At trial, the United States presented evidence that in March 2020 Cummings communicated online for days with a person he believed to be a 13-year-old girl. During the online conversation, Cummings attempted to persuade, induce, entice or coerce the minor to engage in sexual activity with him.
According to law enforcement, Cummings used the online name Duckfat34 and contacted a person named “Kiana,” who claimed to be a 13-year old girl but really was an undercover officer.
The federal complaint included text messages that showed Cummings arranging to meet girl.
“What kinda fun u gonna do wit a 13 year old girl? I can’t go into bars,” read the text from “Kiana.”
According to court documents, Cummings replied with graphic sexual comments and sent photos of $100 bills, offering to be her “sugah daddy.”
The defendant drove his 2008 Toyota Tacoma truck to meet her at an agreed-upon location in Kīhei. In reality, the defendant had been communicating with an undercover officer.
When the defendant arrived at the meet-up location, he was arrested. The next day, police executed a search warrant on the truck and found 87 grams of cocaine packaged for sale in multiple small baggies, crack, drug paraphernalia and cash.
“This trial revealed how predators like Cummings utilize social media to entice and exploit children, which is appropriately punishable by a mandatory sentence of 10 years incarceration,” U.S. Attorney Clare E. Connors said in a press release. “The fact Cummings possessed both cocaine and crack when he showed up to engage in sexual activity with a 13-year-old demonstrates the myriad dangers child victims face in these horrific situations.”

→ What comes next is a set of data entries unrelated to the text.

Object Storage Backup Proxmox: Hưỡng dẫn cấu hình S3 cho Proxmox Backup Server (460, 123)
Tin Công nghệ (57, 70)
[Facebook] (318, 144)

Homeland Security Investigationsʻ Honolulu Special Agent in Charge John F. Tobon said: “Child exploitation is one of the most serious crimes HSI investigates due to the lasting psychological and physical damage it can inflict on victims.”
This case was brought as part of Project Safe Childhood, a nationwide initiative launched in May 2006 by the Department of Justice to combat the growing epidemic of child sexual exploitation and abuse.
Led by U.S. Attorney’s Offices and the Department’s Child Exploitation and Obscenity Section, Project Safe Childhood marshals federal, state and local resources to better locate, apprehend and prosecute individuals who exploit children via the internet, as well as to identify and rescue victims.